── Passage for review

After a surgery, I had complications which sent me back to the hospital five more times— once every week, each visit a span of five torturous days.
By the fifth visit, I had become extremely weak. And this time, I had been in pain for 32 hours, and had not slept for 40. The doctors had tried every form of painkiller, through every route of my body, but the pain just wouldn’t stop. But even while going through all this, I was still fine because I trusted my doctor, who had already said that he would not do another painful surgery on me, under any circumstances, because it would be very dangerous.
By the end of the 32nd hour though, the pain defeated my resilience. My heart was fluttering due to weakness-induced tachycardia. I was alone in my ward when he came by to check on me, and I literally begged him,
“I don’t care what you have to do uncle. I don’t care if you have to cut me up again. Just please make this pain stop.”
He looked at me with an expression of mixed helplessness and pity, and quietly said,
“I don’t think the pain will stop, beta. We’ll probably have to take you to the surgery tomorrow like this only.”
All my nerves shattered. I was so weak, all my veins were swollen with two months of incessant IV drips and injections. Somewhere deep down, I just knew I would die if I go into another surgery like this.

────
── Dataset records

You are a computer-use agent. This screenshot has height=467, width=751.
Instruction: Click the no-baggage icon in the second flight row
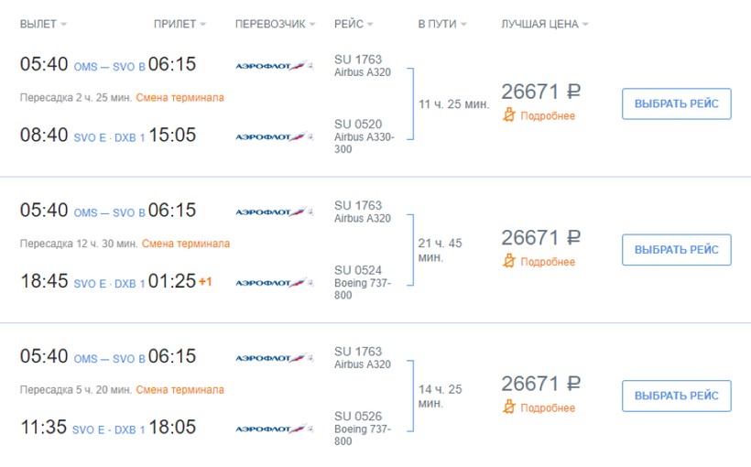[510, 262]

────
── Dataset records

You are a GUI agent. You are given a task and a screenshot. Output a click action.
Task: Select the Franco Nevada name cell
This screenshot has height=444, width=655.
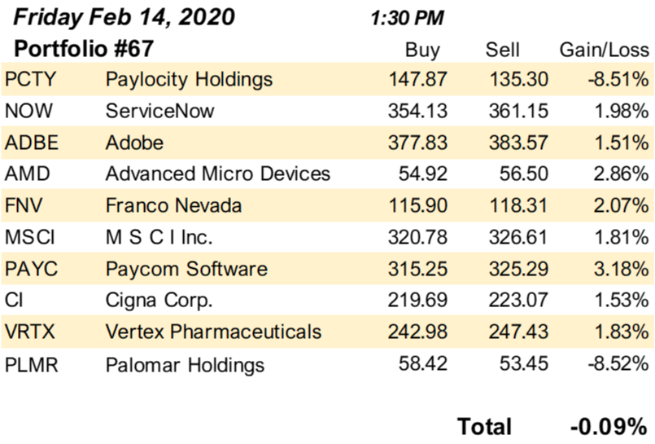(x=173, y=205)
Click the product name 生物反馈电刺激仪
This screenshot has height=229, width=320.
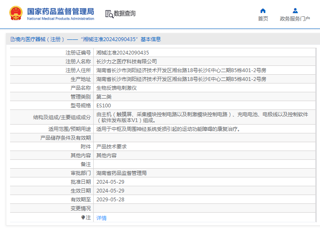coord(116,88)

────

Problem details: Carry on the first-person account of the painful hospital stay, beginning right after its last sentence.

Result of the task:
…
What happens when you realize you are about to die? At first, upon hearing the news of the surgery, the world spun around me. But then it got progressively quieter. My phone rang. It was my aunt calling to find out how I am. I didn’t take the call. It didn’t matter now. Nothing did, and it a good, detached way. I felt so distant… so above-it-all. The moment was very different from what I had imagined it to be. There was no panic. There was no wailing. There was no rush to meet loved ones.
There was just an overwhelming sense of calm.
I believe that is the moment I experienced an out-of-body experience. That moment when your world comes crashing down but you extricate yourself from it like a silent spectator. I felt this wasn’t my life, this was a movie about someone else. Maybe this was one of those Netflix drama series going on, and much like the season finale’s cliff hanger ending, I wasn’t as horrified about what tragedy had just occurred as I was curious about what would happen next!
That day in the hospital I learnt how important it is that when everything goes wrong, you retreat within yourself, detach yourself from everything around you and just be a neutral spectator. Now I use it to disentangle myself from a highly emotional situation, be a silent observer and just breathe.
If hospitals can teach you something that valuable, then who says hospitals are a bad place to be in?